The delicate task being pursued by the Federal Reserve for the past two years has been to tighten monetary policy enough to bring the labor market back into balance and inflation under control without tipping the economy over into a recession. The latest data provide strong indications that it might be successful in achieving those goals. Job growth has slowed significantly in recent months but remains at levels consistent with a healthy economy. Wage inflation has also decelerated and is approaching rates that prevailed prior to COVID-19.
Good News from the Federal Reserve
The August employment report contained especially good news for the Federal Reserve. A key measure of wage inflation (average hourly earnings for production and nonsupervisory workers) rose six cents, the smallest increase in two and a half years. On a year-year basis, it was up 4.5%, down from 4.7% in July and 6.2% a year ago. As the graph below shows, the trend for this series is highly favorable and not far from pre-COVID rates of wage inflation. A return to pre-COVID rates of wage inflation would provide strong reassurance that price inflation will also return to pre-COVID rates.
Job growth has also decelerated to a more sustainable rate. Over the past three months, non-farm payrolls have grown by 150,000 per month. This is a far more sustainable rate than the 287,000 per month seen in the first five months of this year and more consistent with the demographic drivers of labor force growth.
The favorable labor market data have been accompanied by good news on the inflation front. The Consumer Price Index (CPI) rose 0.2% in both June and July. More importantly, non-food and energy prices were also up only 0.2% during those two months, a marked deceleration from prior months. Gasoline prices have turned up in August, which means that the run of low CPI readings will come to an end when the August CPI report is released. However, if the non-food and energy components continue to be well-behaved the Federal Reserve will likely forgo any additional tightening during the rest of this year.
There is almost an element of “too good to be true” about the recent data. The unemployment rate has been below 4.0% for nineteen consecutive months. During most of this period, both wage and price deflation have been decelerating. A large part of this undoubtedly represents the unwinding of transitory inflationary effects wrought by COVID-19 and the Russian invasion of Ukraine, which pushed up energy and grain prices sharply in the first half of last year. At some point, this unwinding process will have played itself out. This still leaves an open question of where inflation stabilizes after this unwinding process is finished. It could be somewhat above what the recent data suggest.
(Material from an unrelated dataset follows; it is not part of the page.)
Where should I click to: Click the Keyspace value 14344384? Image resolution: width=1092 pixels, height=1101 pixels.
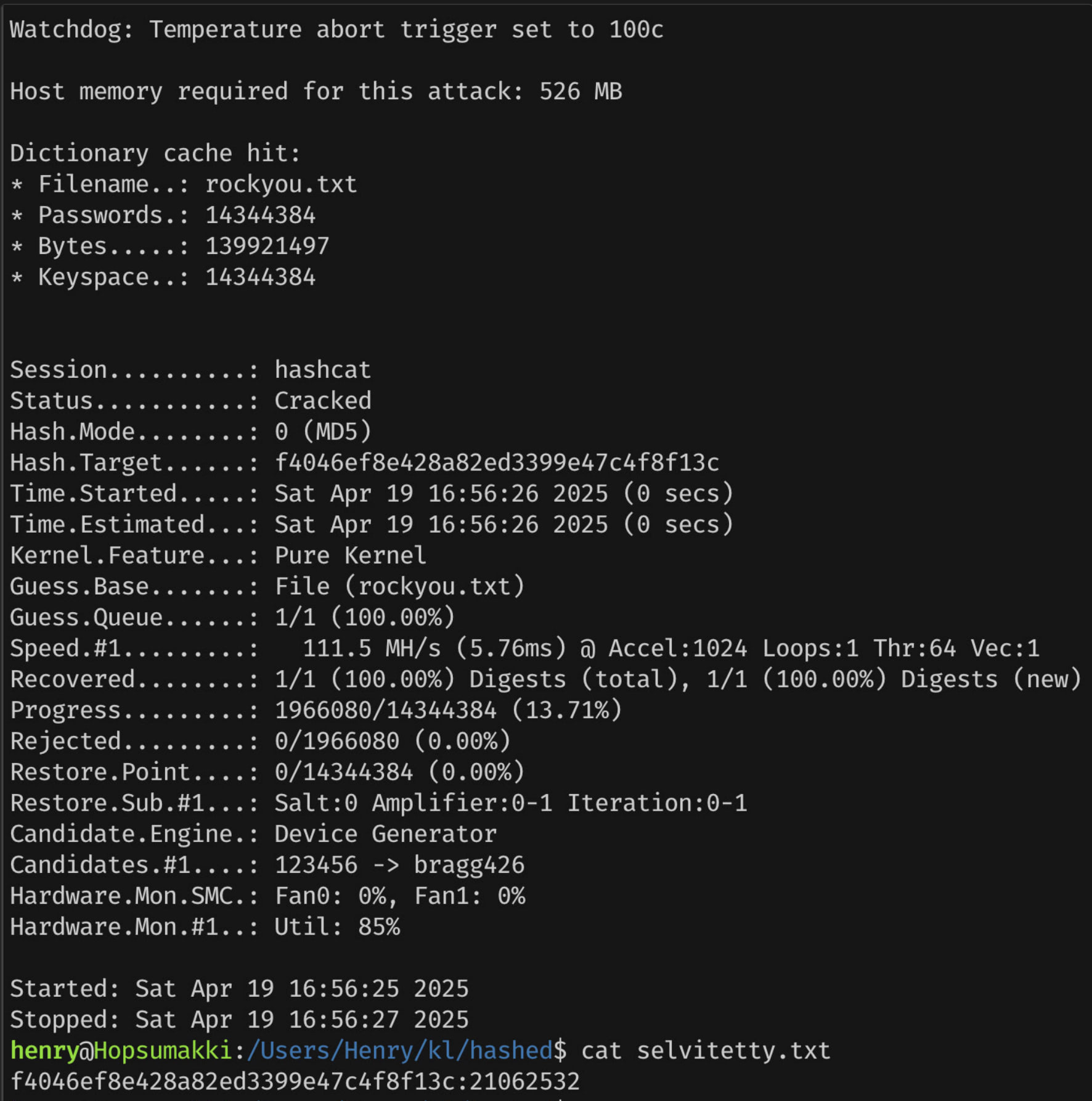coord(260,277)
Patience is a Virtue for the Federal Reserve
For now, though, the Federal Reserve can afford to be patient. The string of favorable data has helped to keep inflationary expectations down. In some ways, this is the key scorecard for the Fed. Various measures of inflationary expectations from surveys of consumers by the University of Michigan to the implied inflation rates priced into inflation-linked bonds, suggest that the public and the financial markets have become convinced that the Fed will do whatever it takes to contain inflation.
Fed Chair Jerome Powell has used every opportunity to hammer this message home and has backed it up by raising the Fed funds rate by over 5% during the past two years. The Fed has made a great deal of progress in bringing down inflation and has built up enough credibility to allow them to keep policy on hold for an extended period.